- _DATA_:
------------------------------------------------------------------------
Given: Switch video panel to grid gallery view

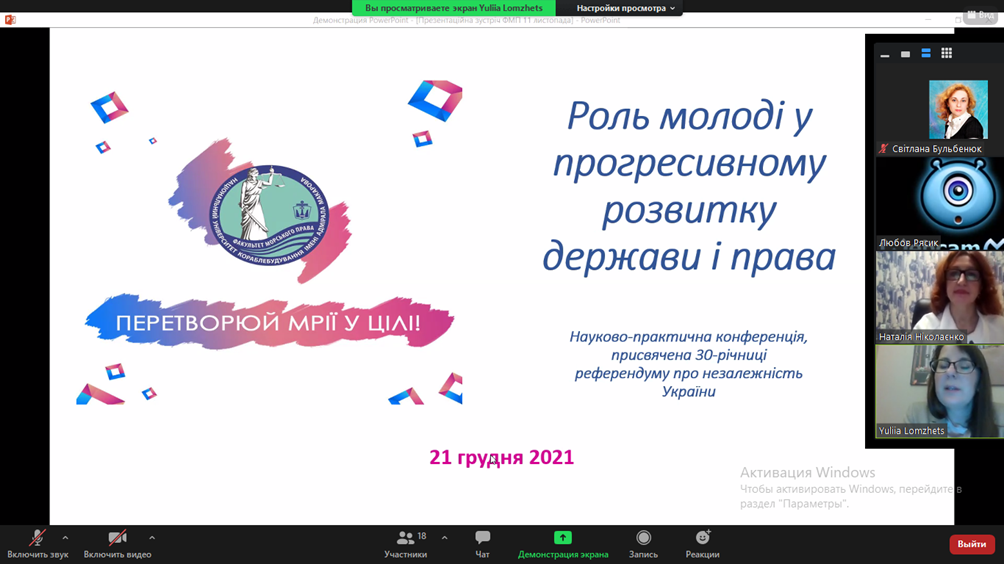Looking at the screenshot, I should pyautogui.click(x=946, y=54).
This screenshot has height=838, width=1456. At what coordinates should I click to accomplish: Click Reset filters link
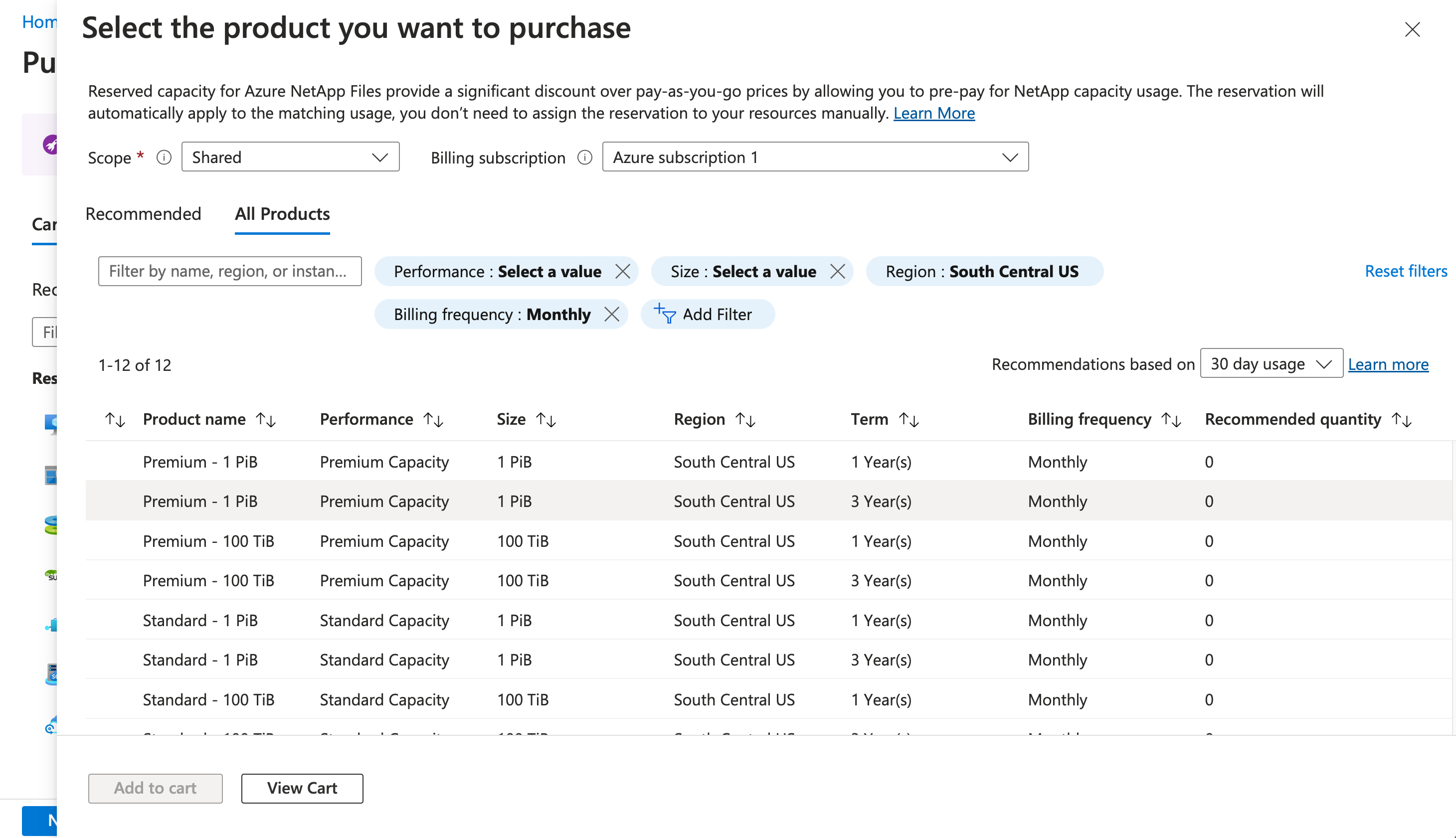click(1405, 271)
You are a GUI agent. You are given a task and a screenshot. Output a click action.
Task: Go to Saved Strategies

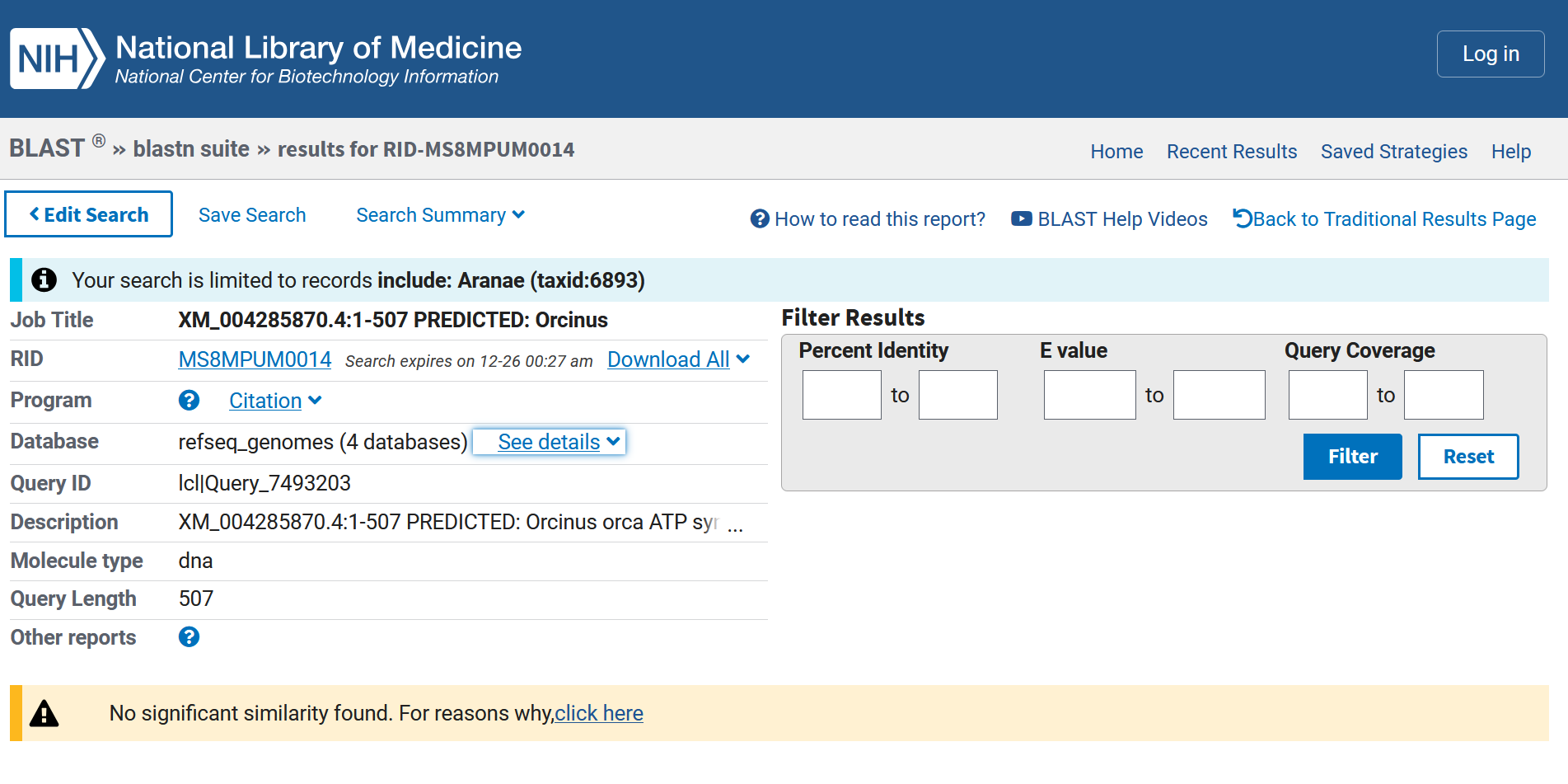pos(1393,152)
------------------------------------------------------------------------
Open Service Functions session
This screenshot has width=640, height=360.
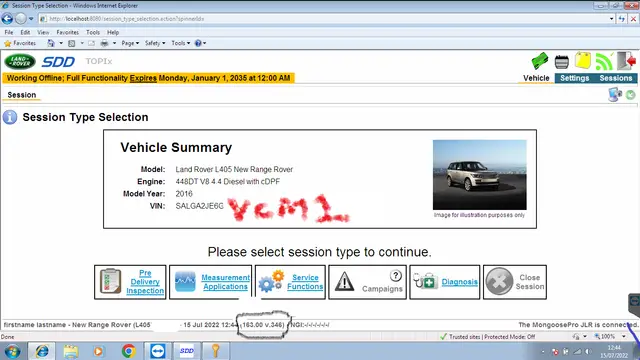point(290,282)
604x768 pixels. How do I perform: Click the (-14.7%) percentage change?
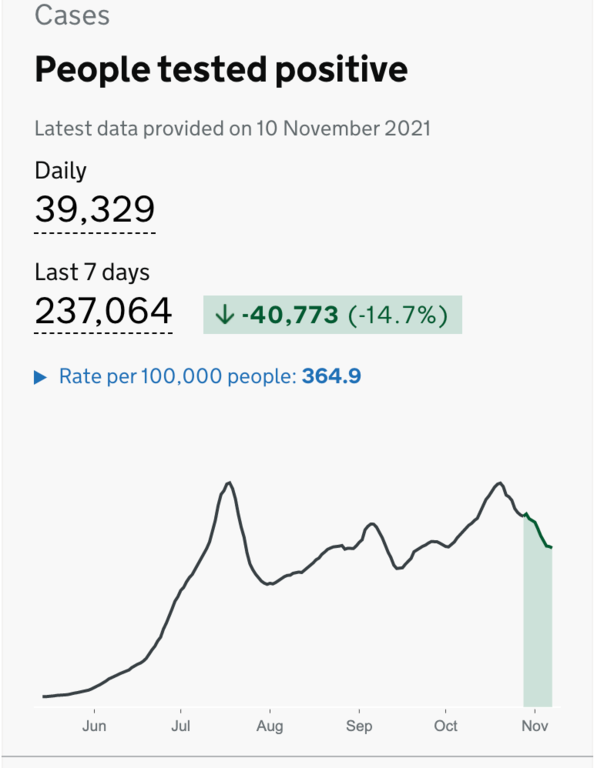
------------------------------------------------------------------------
- _TASK GOAL_: Please copy out the records word for word, between the lines holding "You are a GUI" and "pos(1393,152)", inclusive. Omit the pictures from your answer.

- _REPLY TO THE TASK_:
You are a GUI agent. You are given a task and a screenshot. Output a click action.
Task: Go to Saved Strategies

pos(1393,152)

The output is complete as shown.